David, Duffy and I collaborated on the LP Lodger. Later I did portraits of David, him as The Elephant Man, designed stage sets and he over time, has become my best collector.

The Derek Boshier Conversation Artst Interview

The Lodger, Special Effects, 1979 © Duffy Archive

As with Lodger, the falling man has often appeared in your work, where did the idea originate?

My use of falling figures came about initially through an project that was made mandatory as a student at the Royal College of Art for all painting students. We were told to take a famous classic painting and from it make a painting, from it but not a copy. David Hockney made a painting related to a Ford Maddox Brown painting: The Last of England. I made a painting from William Blake’s The Simoniac Pope ( Pope Nicholas III going to hell, illustration for the Divine Comedy ).

This falling figure I began using in my 1962 Pop Art painting as a symbol of vulnerability. I am only conjecturing but I think David Bowie might have initially contacted me because of my use of the falling figure. Later David was in The Man Who Fell to Earth directed by Nicolas Roeg. David studied mime and I did to a lesser extent. He released his song Changes on the album Hunky Dory in 1971. I had exhibited in a solo Derek Boshier exhibition at the Whitechapel Gallery in 1973, a large installation: Change. Perhaps the above were reasons he contacted me? I had also as you know worked with The Clash.

The Derek Boshier Conversation Artst Interview

Derek Boshier, David Bowie

In the early 1970s, you moved away from painting to focus on other media such as photography, printmaking, books, collage and filmmaking.
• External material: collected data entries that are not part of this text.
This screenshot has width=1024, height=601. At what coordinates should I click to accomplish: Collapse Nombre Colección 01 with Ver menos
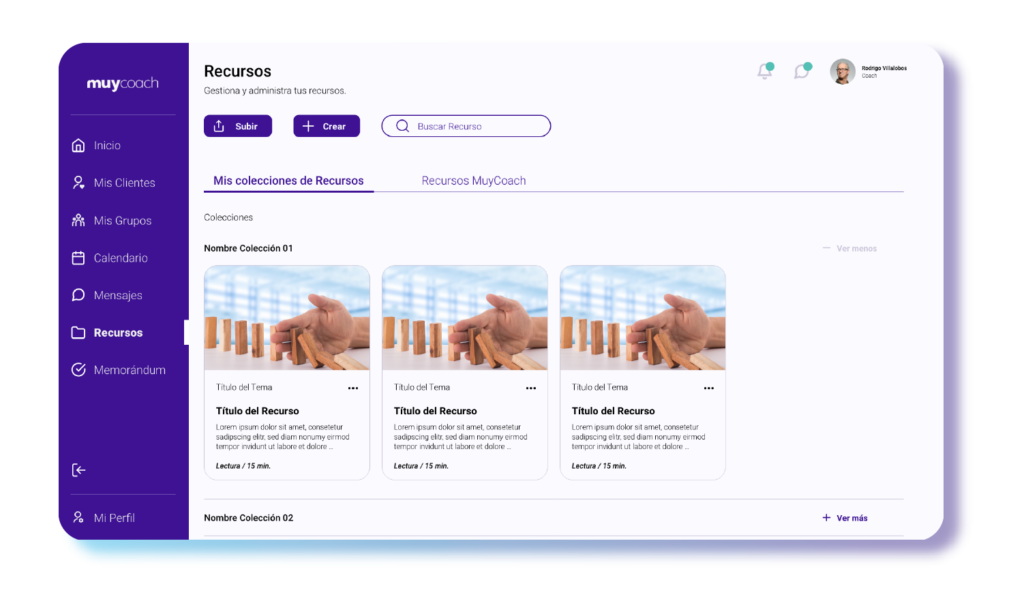tap(850, 248)
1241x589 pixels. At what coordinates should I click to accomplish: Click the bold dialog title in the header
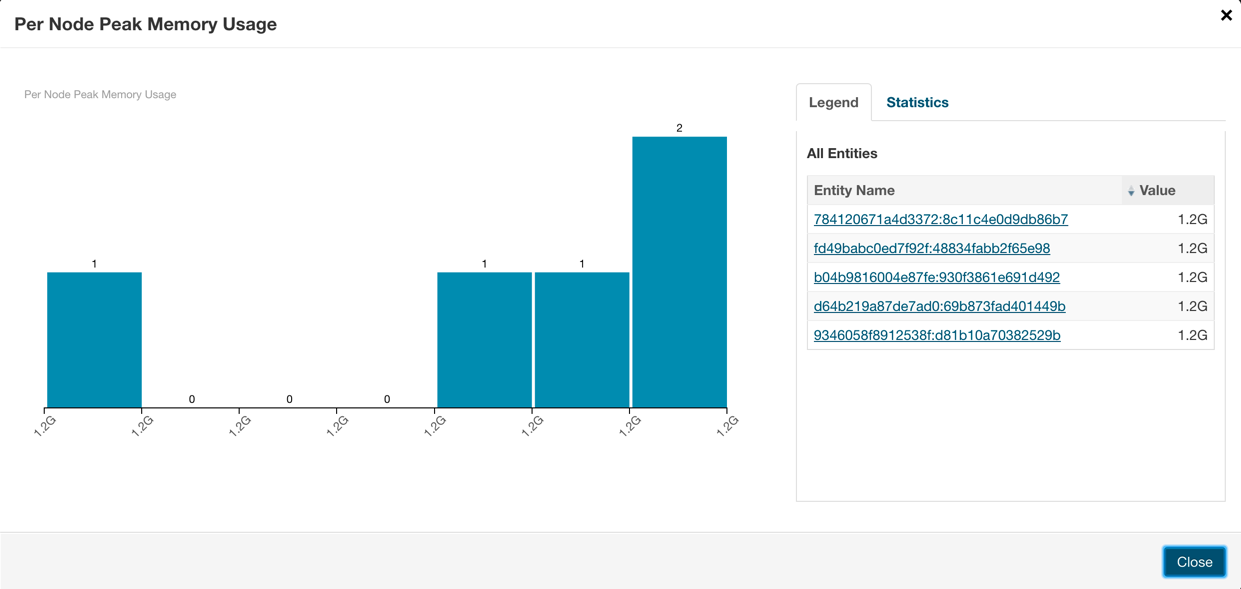pos(145,24)
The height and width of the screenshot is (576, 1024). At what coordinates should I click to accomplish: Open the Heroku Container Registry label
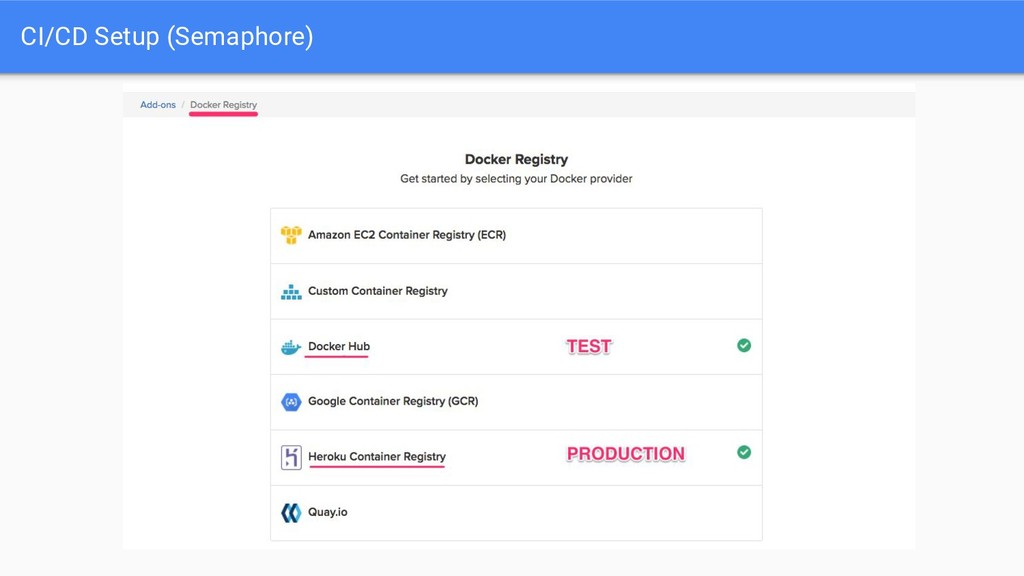(377, 456)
Was there anything in particular which influenced this change of direction, or was it more of a natural evolution i.e. just wanting to explore new, different types of media?

Yes in the early 1970s I gave up painting for 13 years to use media more conducive to the ideas I wanted to pursue. That is in new media, videos, newspapers and television. My work from Royal College of Art days to current work has always been from popular culture. An artist should always use the medium that is best suited to the idea.
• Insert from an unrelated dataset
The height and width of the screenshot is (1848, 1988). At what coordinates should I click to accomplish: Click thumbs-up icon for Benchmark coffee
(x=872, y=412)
The Derek Boshier Conversation Artst Interview

Night (Waiter Wader), 2019 Derek Boshier (Gazelli Art House)

Having made a number of short films, and living in LA the centre of the film industry, have you ever thought about getting involved in directing or producing independent feature films? (I’m just thinking about your fantastic ink on paper series Drawings From Film).

I made films in the late 1960s and early 1970s. Returning to filmmaking again in 2017. My last film was only recently completed: I Never Knew The World Was So Beautiful about a woman blind since birth, and at age 30 can see for the first time. It’s my first film that is more of a documentary.

The Derek Boshier Conversation Artst Interview

America, America, 2019 Derek Boshier (Gazelli Art House)

Derek Boshier: Night and Snow/Fragments: Contemporary Still Life has just finished at Gazelli Art House, London.